Он осторожно ступил на гладкие кругляки и пошел, и дошел до середины, а потом остановился, посмотрел вниз, на далекий черный лед, повернулся и, стараясь сдерживать шаг, не делать резких движений, вернулся к товарищу. И странно, он не успел почувствовать страх. Страшно было потом, ночью, когда он проснулся и вспомнил, как стоял на бревнах, и ночью плотина казалась еще уже, а лед еще ниже и темнее. И потом еще не раз ему снилась эта плотина, ноги соскальзывали и он падал и просыпался, не успев долететь до льда. Он больше не повторял этой прогулки. Но тогда он пошел, потому что Камилл долго дразнил его «книжным человеком» и долго уговаривал.

Камилл был сильным и отчаянным мальчиком.

Страшная рука Провидения! Людские судьбы – игрушки. А, может, ему надо было тогда упасть на лед и провалиться? И все было бы кончено, и не случилось бы того, что произошло через двадцать лет. Но разве мог предполагать Камилл, что его тихий малоразговорчивый товарищ, «книжный мальчик», превратится в издерганного человека с сухим желчным лицом, человека, от которого матери спешат увести своих детей, человека, который по злой иронии судьбы должен будет послать на смерть своего веселого друга?

Когда-то Робеспьер мечтал, что вот победит революция, и он бок о бок с верными друзьями будет строить государство будущего.

Где же теперь его друзья?

Когда в Учредительном собрании над речами Робеспьера смеялись дворяне, это было понятно. Враги и должны были так поступать.

Когда в 91-м году на Робеспьера ополчились сторонники монархии и авантюристы, агенты богачей, которые стремились втянуть Францию на путь войны и авантюр, – все было ясно. Робеспьер был человеком, который мешал осуществлению их планов.

Когда жирондисты пытались устроить суд над Робеспьером, это все тоже было объяснимо. Впоследствии революция разоблачила их и вынесла суровый приговор.

Удары своих врагов он воспринимал как должное. Было бы странно, если бы враги молчали, если бы они не пытались убить Робеспьера в глазах общественного мнения.

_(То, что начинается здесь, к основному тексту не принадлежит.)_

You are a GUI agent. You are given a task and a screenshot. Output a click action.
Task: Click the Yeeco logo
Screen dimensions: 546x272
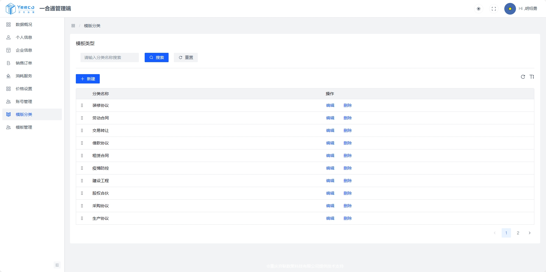[20, 8]
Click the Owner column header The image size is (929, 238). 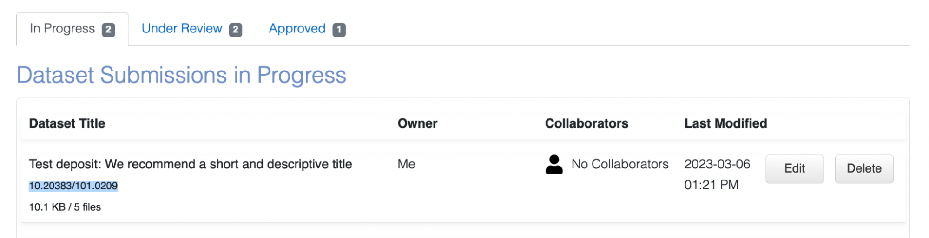tap(417, 123)
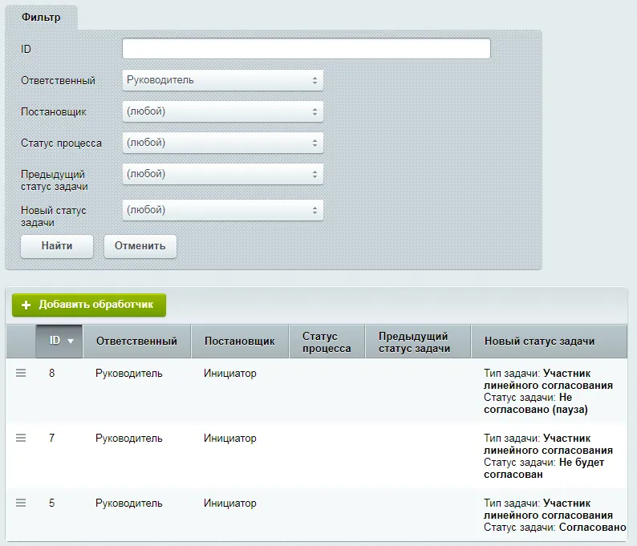Open the Постановщик filter dropdown
The height and width of the screenshot is (546, 637).
point(223,111)
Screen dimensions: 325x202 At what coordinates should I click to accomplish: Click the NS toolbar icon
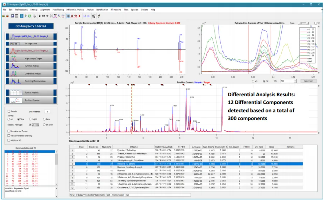(x=94, y=16)

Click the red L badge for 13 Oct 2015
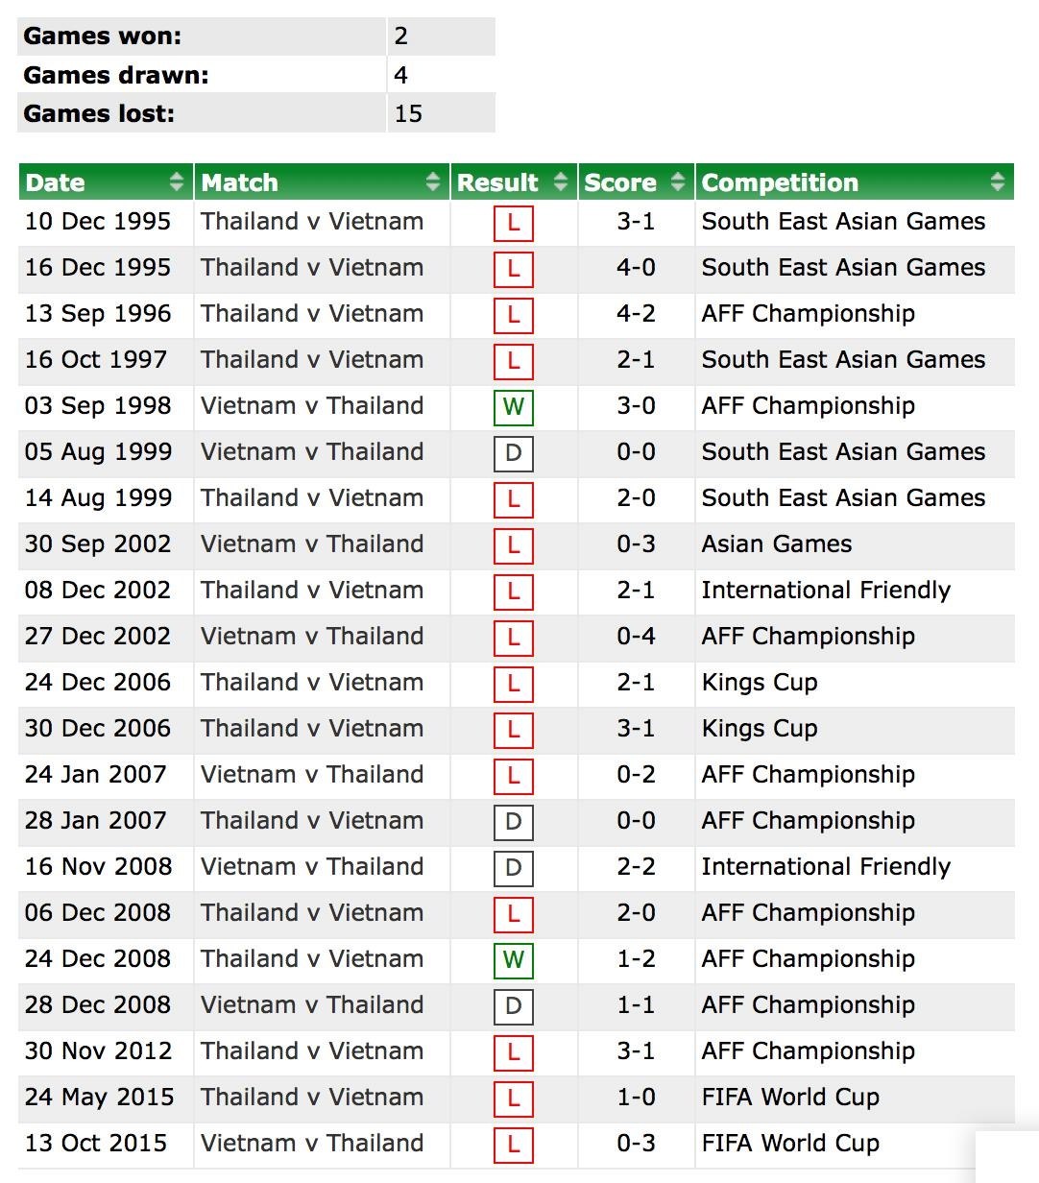tap(514, 1145)
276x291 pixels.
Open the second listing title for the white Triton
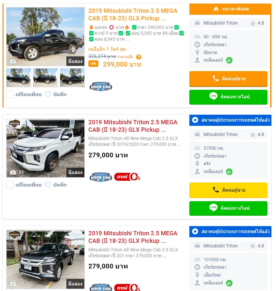(x=133, y=126)

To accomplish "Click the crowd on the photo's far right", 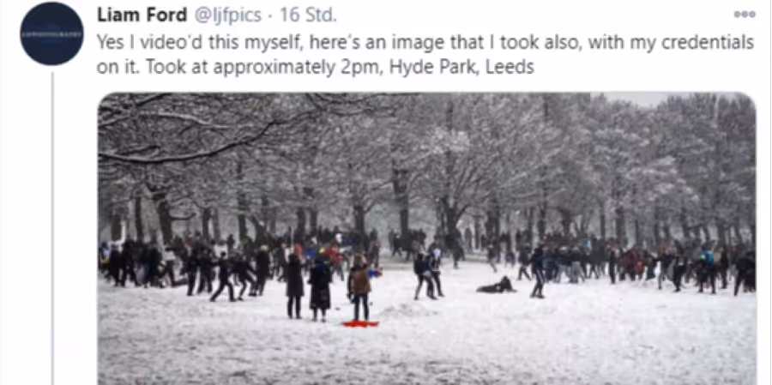I will click(719, 271).
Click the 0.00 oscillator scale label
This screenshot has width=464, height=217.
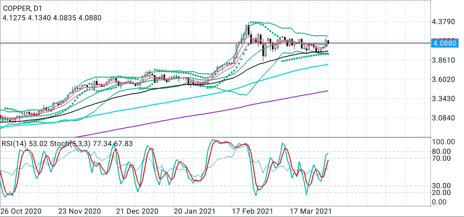click(x=439, y=202)
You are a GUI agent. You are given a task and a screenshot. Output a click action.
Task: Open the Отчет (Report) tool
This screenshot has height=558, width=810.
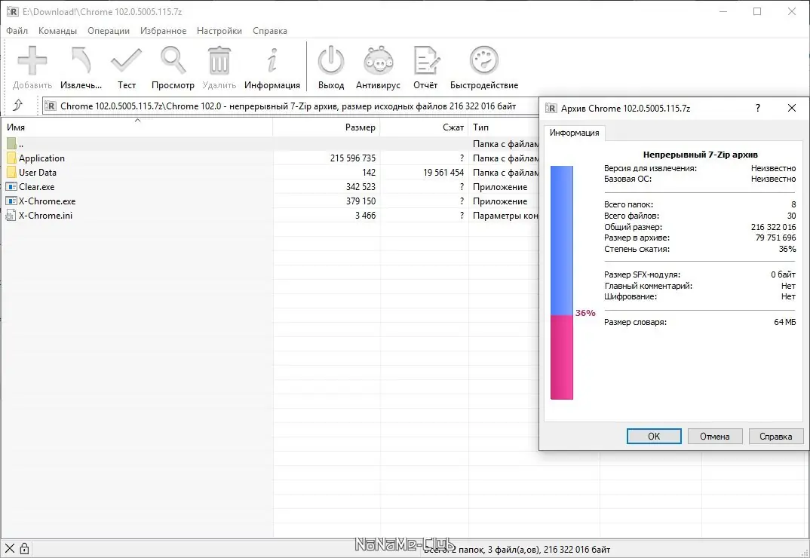(x=425, y=60)
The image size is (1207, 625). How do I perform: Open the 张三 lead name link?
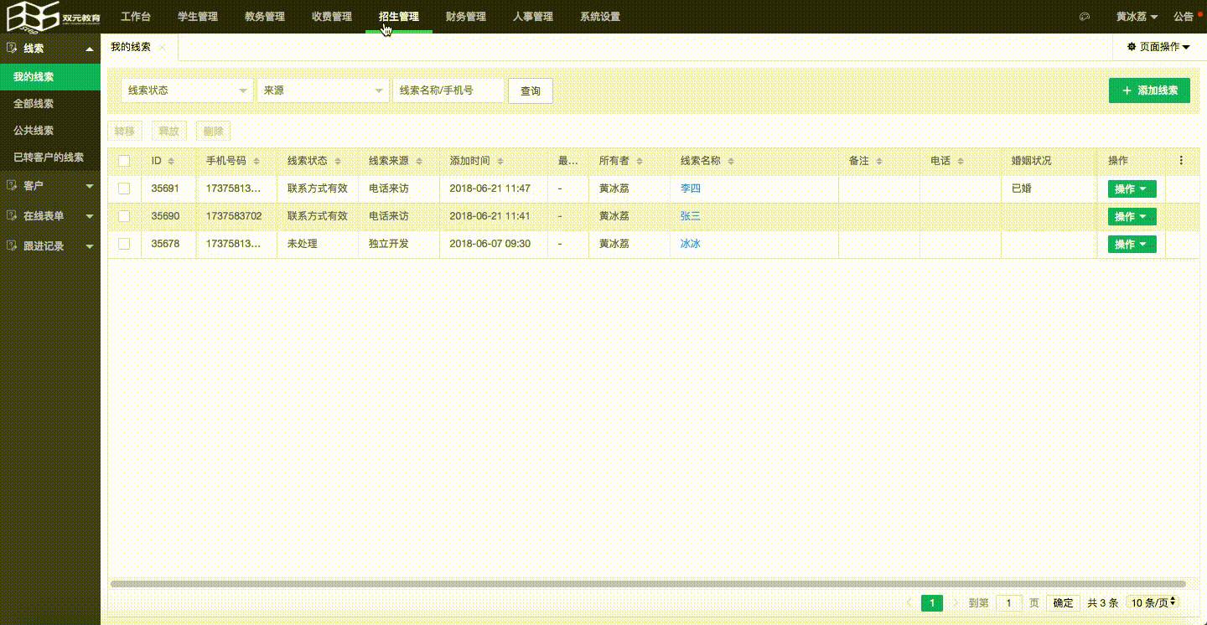690,216
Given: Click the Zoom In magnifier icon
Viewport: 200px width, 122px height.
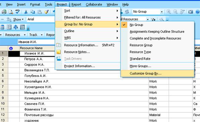Looking at the screenshot, I should (x=169, y=12).
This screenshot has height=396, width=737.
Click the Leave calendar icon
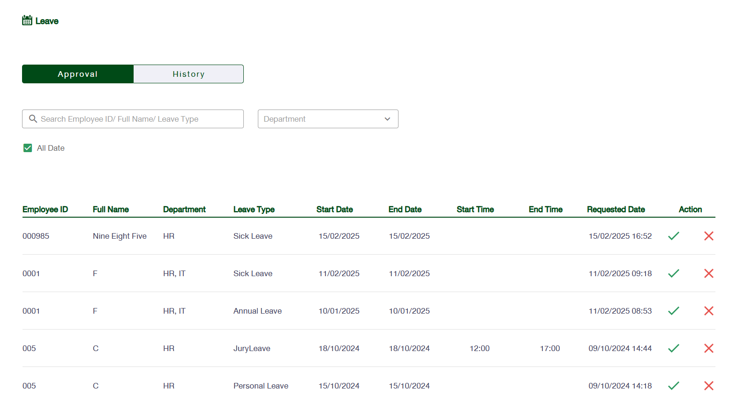(27, 20)
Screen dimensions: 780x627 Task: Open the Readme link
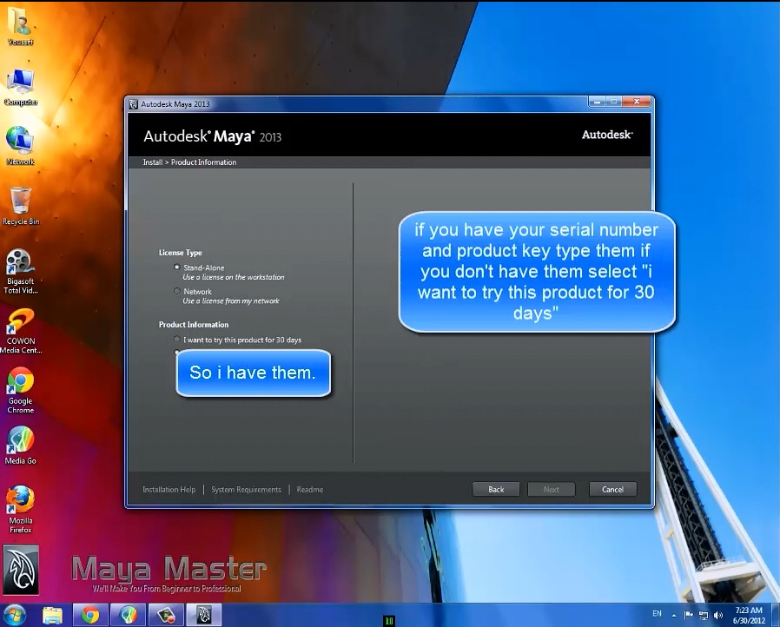310,490
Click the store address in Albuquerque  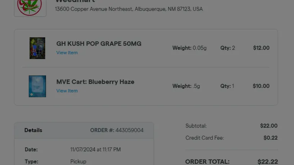pos(129,9)
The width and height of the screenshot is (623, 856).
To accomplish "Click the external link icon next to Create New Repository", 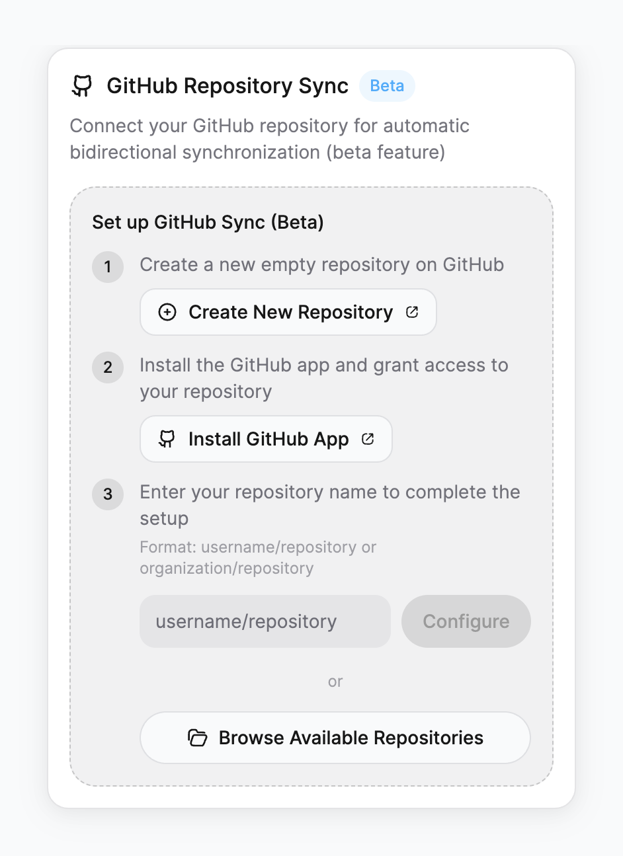I will [x=412, y=312].
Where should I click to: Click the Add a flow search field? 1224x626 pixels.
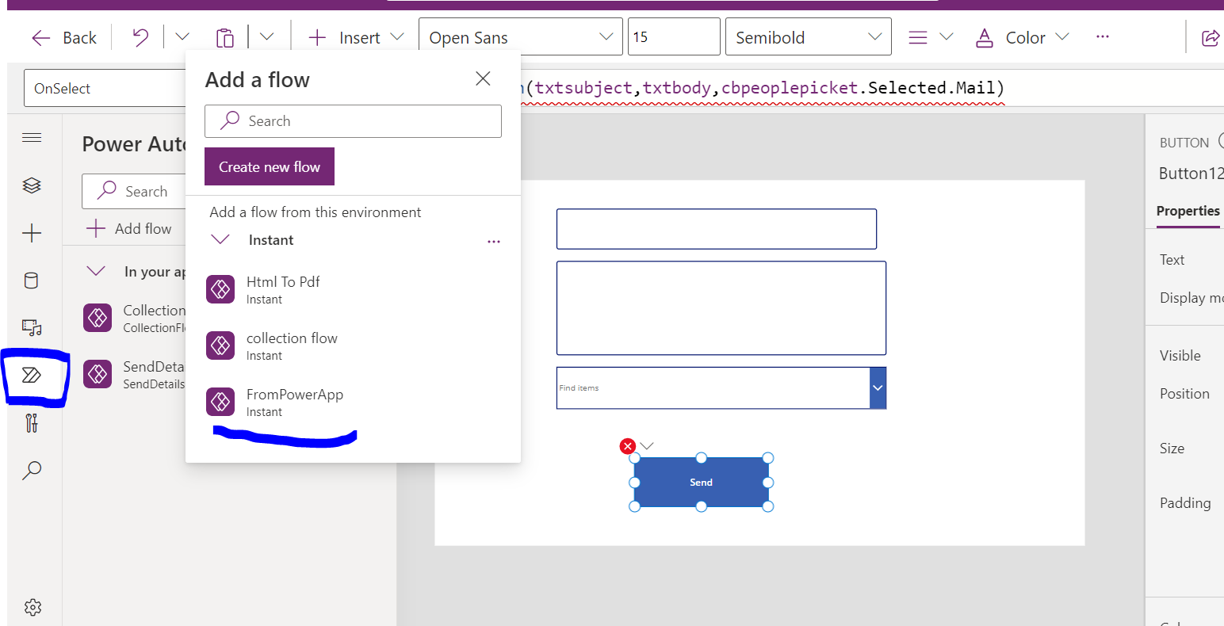353,120
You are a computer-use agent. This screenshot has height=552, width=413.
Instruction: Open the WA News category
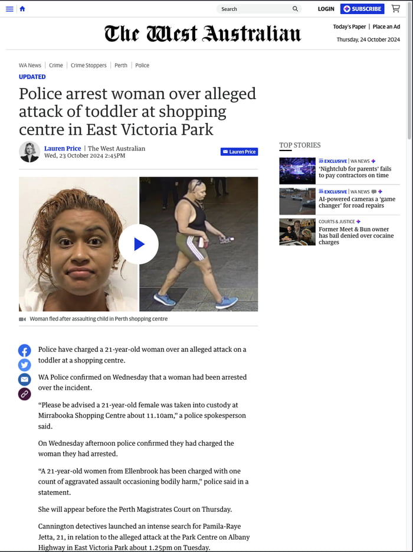click(30, 65)
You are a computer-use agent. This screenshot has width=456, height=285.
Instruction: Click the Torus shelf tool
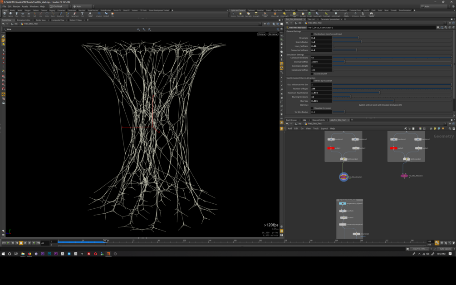click(23, 14)
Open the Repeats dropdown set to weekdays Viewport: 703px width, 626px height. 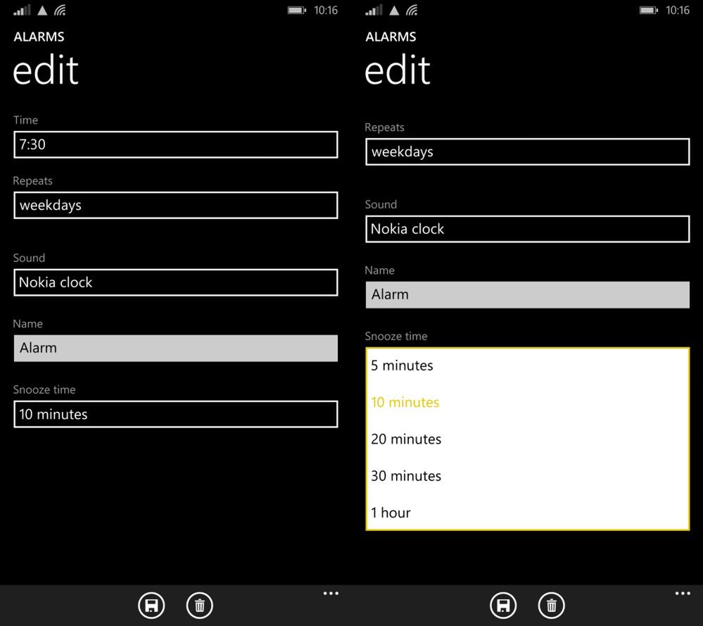click(175, 206)
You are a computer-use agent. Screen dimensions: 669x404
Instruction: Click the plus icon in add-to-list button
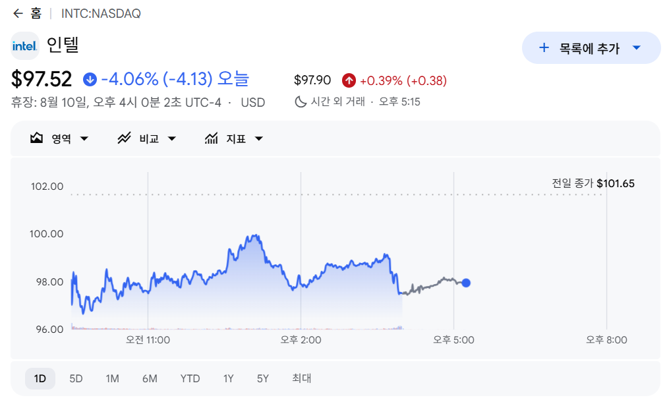pos(544,47)
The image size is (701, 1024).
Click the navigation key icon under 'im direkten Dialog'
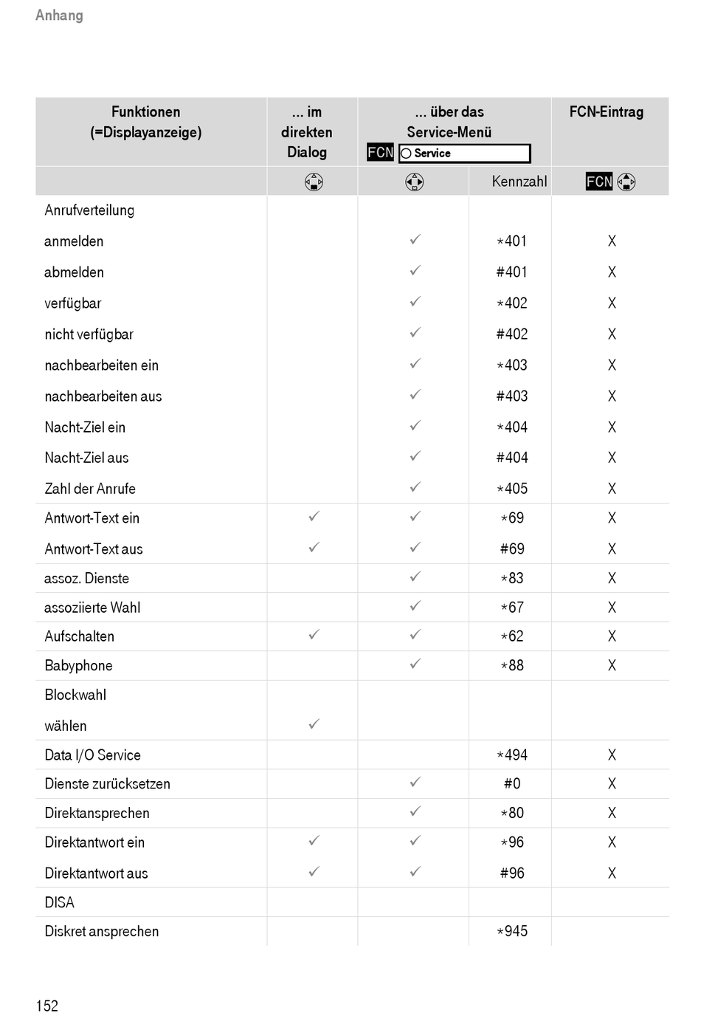[x=314, y=182]
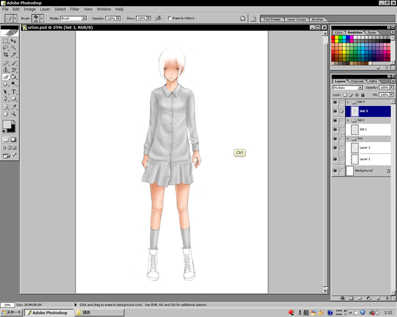Activate the Zoom magnifier tool
This screenshot has height=317, width=397.
point(14,113)
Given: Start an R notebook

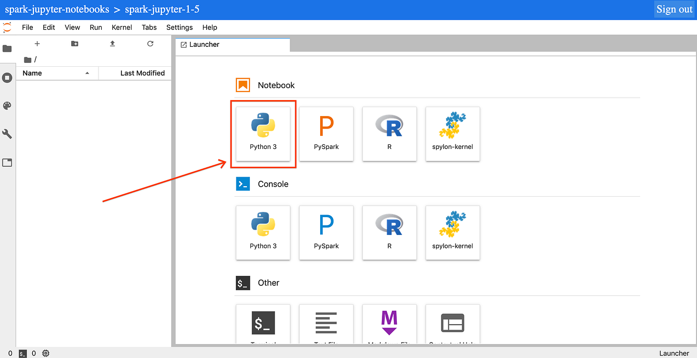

Но когда враги уничтожены, когда даже отъявленные скептики убедились, что в самые сложные моменты, накануне решительных поворотов, Робеспьер всегда оказывался прав; когда народ поверил, что Робеспьер во всей своей деятельности был и остается его верным защитником (и народ воздал ему должное: Робеспьер получает тысячи писем, в домах у патриотов висят портреты Робеспьера, его именем называют детей); когда все признали, что из всех деятелей 89-го года один лишь Робеспьер является несменяемым вождем революции; когда казалось, что он завоевал абсолютный авторитет, любовь и уважение, – он вдруг неожиданно становится объектом бешеных злобных обвинений.

Ему говорят, что он хочет установить диктатуру. Ему говорят, что он хочет гильотинировать Конвент. Ему говорят, что он мечтает осуществить какие-то свои, таинственные честолюбивые замыслы.